找到模式匹配并连接 python 中的其余行 [英] finding a pattern match and concatenating the rest of lines in python
问题描述
我有一个小数据集要清理.我已经在 Pycharm 中打开了文本文件.数据集是这样的:
I have a small data set to clean. I have opened the text file in Pycharm. The data set is like this:
Code-6667+
Name of xyz company+
Address +
Number+
Contact person+
Code-6668+
Name of abc company, Address, number, contact person+
Code-6669+
name of company, Address+
number, contact person +
我需要将代码行分开并将其余的行连接(或粘贴)在一起,直到下一个代码行出现.通过这种方式,我可以将我的数据分成 2 个字段,即公司代码,其次是所有详细信息都在一个字段中.最终输出是一张表.输出应该是这样的:
I need to separate the code lines and concatenate (or paste) the rest of the lines together till the next code line comes. This way I could separate my data into 2 fields, namely, the code of the company and secondly all the details all in one field. The eventual output being a table. The output should be something like this :
Code6667 - Company details
Code6668 - Company details
有没有办法使用循环来做到这一点?在 R 编程中尝试过,但现在在 Python 中尝试.
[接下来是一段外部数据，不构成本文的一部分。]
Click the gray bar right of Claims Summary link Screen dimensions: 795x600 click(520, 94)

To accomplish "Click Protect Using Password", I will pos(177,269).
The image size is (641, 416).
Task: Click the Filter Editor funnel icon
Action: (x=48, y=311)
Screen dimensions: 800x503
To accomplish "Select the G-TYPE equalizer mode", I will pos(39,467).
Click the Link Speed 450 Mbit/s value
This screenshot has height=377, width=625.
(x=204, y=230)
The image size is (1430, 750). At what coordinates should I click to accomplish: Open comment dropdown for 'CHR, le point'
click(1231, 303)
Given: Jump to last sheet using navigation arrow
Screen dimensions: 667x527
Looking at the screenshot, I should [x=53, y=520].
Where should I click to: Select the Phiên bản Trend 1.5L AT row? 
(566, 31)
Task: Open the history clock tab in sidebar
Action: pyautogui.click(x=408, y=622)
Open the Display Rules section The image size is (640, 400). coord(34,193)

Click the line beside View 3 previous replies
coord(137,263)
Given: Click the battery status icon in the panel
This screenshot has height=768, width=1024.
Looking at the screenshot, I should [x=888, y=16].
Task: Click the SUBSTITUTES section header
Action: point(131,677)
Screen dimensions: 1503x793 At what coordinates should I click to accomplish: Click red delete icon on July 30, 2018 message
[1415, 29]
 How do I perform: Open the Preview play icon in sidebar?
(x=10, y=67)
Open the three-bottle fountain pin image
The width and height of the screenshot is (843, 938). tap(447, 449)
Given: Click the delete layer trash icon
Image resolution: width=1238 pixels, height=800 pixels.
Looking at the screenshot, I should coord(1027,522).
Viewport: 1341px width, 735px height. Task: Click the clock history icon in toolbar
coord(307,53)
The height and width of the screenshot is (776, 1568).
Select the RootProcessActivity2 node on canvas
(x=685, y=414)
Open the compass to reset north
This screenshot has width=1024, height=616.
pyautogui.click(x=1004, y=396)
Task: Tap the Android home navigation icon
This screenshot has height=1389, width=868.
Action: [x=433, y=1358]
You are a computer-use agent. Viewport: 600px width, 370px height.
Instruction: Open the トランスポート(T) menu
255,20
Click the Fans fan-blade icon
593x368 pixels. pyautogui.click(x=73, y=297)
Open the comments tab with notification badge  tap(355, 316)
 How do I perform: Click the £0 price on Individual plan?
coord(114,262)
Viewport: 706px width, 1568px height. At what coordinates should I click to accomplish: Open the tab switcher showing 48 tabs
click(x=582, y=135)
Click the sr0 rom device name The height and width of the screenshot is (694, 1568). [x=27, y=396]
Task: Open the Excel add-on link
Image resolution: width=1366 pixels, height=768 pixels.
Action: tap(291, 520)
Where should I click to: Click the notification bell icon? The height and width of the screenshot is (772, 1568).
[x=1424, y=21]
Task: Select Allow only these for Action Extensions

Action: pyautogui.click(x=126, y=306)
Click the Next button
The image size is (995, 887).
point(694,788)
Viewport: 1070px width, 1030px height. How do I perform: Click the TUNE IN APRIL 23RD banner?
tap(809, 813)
Is there a way I could use a loop to do this? Tried this in R programming but now attempting it in Python.
推荐答案
(注意:我很确定您是否要保留 +
符号.以下代码假设您这样做.否则通过一些字符串操作很容易摆脱 +
).
(Note: I'm note quite sure whether you want to keep the +
sign. The following codes assume you do. Otherwise it's easy to get rid of the +
with a bit of string manipulations).
这是输入文件...
dat1.txt
:
Code-6667+
Name of xyz company+
Address +
Number+
Contact person+
Code-6668+
Name of abc company,Address, number, contact person+
Code-6669+
name of company , Address+
number , contact person +
代码
这是代码...(注释/取消注释 Python 2.x/3.x 版本的 print
块)
mycode.py
:
import sys
print sys.version
# open input text file
f = open("dat1.txt", "r")
# initialise our final output - a phone book
phone_book = {}
# parse text file data to phone book, in a specific format
code = ''
for line in f:
if line[:5] == 'Code-':
code = (line[:4] + line[5:]).strip()
phone_book[code] = []
elif code:
phone_book[code].append(line.strip())
else:
continue
# close text file
f.close()
# print result to console (for ease of debugging). Comment this block if you want:
for key, value in phone_book.items():
#python 3.x
# print("{0} - Company details: {1}".format(key, value))
#python 2.x
print key + " - Company details: " + "".join(value)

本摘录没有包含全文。